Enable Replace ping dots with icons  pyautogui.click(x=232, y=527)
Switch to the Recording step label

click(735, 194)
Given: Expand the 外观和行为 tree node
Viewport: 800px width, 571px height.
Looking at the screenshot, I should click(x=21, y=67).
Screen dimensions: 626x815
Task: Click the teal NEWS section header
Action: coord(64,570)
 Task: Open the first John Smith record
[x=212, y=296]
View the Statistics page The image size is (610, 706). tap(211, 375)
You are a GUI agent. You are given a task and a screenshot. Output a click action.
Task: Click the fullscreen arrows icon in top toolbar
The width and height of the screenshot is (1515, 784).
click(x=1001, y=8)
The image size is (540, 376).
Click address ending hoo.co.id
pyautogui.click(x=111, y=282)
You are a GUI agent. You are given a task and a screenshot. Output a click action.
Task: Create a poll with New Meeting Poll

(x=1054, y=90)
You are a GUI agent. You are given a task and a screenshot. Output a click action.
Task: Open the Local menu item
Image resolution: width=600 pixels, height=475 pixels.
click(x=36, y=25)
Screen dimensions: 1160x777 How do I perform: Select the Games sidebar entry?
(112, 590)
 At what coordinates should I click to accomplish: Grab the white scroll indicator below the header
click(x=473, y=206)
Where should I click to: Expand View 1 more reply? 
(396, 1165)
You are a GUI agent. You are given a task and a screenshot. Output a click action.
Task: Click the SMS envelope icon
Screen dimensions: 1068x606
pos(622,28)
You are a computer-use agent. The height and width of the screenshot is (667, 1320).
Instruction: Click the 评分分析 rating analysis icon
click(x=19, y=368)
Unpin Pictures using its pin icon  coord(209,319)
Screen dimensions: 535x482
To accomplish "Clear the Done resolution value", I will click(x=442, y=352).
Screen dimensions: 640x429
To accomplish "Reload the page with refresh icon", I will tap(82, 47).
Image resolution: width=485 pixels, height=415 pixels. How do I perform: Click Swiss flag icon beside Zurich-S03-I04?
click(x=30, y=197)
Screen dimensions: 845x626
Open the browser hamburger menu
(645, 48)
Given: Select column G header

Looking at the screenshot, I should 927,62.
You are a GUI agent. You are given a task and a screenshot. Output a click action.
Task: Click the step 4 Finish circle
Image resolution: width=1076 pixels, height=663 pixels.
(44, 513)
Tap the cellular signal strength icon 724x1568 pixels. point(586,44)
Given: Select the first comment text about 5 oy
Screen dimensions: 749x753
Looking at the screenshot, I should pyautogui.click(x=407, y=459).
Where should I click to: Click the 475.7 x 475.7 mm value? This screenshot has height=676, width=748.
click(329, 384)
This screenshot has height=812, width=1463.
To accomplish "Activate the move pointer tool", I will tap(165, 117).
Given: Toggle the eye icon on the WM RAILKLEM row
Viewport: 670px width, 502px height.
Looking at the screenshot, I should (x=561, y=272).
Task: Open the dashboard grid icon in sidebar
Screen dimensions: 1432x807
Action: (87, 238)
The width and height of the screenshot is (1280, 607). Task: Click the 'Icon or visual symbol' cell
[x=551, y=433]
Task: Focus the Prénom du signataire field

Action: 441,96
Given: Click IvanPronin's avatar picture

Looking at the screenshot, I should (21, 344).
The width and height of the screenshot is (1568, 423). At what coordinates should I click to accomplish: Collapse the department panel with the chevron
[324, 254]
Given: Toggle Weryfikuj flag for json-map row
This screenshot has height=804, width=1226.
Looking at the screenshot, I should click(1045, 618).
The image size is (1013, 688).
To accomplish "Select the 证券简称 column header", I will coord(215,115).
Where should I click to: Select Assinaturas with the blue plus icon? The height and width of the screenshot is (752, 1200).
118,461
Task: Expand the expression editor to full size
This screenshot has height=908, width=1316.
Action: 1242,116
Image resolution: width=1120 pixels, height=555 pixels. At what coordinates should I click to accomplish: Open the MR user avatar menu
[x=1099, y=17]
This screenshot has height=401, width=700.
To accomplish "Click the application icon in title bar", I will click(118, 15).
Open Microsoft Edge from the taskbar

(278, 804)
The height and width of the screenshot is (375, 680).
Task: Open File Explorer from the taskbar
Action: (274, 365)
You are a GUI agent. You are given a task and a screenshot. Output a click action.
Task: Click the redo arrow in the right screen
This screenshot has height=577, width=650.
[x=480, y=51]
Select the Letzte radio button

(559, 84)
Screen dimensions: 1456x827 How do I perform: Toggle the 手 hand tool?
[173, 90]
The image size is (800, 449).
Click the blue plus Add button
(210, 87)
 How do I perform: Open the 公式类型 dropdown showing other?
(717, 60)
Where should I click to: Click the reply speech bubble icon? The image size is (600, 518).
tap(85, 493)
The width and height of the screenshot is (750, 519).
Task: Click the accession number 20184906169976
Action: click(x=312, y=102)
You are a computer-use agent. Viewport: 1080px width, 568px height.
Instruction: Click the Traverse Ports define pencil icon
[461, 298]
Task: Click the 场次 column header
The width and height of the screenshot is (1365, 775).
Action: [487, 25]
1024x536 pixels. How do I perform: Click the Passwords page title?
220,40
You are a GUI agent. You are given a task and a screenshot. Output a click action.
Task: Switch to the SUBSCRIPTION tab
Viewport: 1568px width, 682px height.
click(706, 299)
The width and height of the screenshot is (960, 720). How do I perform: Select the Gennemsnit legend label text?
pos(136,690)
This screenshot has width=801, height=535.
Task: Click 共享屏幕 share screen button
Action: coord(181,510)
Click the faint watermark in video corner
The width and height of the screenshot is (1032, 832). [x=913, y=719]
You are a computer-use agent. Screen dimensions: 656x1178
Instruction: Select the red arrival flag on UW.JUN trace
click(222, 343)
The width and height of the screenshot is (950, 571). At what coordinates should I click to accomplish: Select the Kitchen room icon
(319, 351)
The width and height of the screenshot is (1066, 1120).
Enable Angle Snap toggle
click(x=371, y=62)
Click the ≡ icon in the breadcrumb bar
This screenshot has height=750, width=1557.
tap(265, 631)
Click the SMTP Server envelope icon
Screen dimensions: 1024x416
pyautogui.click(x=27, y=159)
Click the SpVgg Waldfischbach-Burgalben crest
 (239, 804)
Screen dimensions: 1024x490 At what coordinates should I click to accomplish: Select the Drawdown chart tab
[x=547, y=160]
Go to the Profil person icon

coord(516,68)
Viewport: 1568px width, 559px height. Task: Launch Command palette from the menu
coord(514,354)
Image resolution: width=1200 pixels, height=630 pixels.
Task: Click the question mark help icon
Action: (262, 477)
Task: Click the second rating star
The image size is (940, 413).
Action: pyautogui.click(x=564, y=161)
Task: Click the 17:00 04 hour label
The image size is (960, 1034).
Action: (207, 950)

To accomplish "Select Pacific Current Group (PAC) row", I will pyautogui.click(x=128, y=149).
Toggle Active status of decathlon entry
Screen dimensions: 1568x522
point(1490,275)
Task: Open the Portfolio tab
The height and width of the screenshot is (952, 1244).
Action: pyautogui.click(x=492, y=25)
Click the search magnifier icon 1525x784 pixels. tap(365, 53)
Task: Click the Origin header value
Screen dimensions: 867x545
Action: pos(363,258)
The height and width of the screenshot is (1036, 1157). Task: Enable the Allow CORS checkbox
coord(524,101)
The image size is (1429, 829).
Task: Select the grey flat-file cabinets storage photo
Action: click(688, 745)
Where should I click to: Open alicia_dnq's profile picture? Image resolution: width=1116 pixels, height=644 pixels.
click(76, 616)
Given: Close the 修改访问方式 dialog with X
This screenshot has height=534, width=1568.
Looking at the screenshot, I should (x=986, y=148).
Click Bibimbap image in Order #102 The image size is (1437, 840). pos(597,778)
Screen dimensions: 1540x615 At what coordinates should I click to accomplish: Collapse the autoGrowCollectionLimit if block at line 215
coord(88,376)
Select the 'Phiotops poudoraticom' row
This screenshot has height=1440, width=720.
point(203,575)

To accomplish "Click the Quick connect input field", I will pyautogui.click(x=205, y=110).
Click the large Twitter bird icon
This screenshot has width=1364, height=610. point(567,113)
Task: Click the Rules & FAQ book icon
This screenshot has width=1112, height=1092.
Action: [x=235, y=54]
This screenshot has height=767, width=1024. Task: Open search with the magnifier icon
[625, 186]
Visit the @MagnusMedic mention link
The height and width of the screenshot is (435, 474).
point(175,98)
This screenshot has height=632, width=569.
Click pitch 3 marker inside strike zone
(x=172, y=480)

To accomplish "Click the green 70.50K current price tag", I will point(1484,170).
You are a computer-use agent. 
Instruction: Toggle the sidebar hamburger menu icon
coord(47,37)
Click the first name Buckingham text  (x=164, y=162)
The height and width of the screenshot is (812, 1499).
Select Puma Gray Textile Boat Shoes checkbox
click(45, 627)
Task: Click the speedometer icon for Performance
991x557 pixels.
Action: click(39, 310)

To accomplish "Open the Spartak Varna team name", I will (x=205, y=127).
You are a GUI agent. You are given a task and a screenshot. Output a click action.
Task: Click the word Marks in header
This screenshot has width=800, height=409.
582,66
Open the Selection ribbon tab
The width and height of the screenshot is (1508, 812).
^^^^^^^^^^^^^^^^
Among the lines above, return those that contain the string "computer".

Exercise output:
You are a computer-use agent. The height and width of the screenshot is (667, 1320).
You are a computer-use agent. Viewport: 1080px width, 568px height.
You are a computer-use agent. Screen dimensions: 656x1178
You are a computer-use agent. 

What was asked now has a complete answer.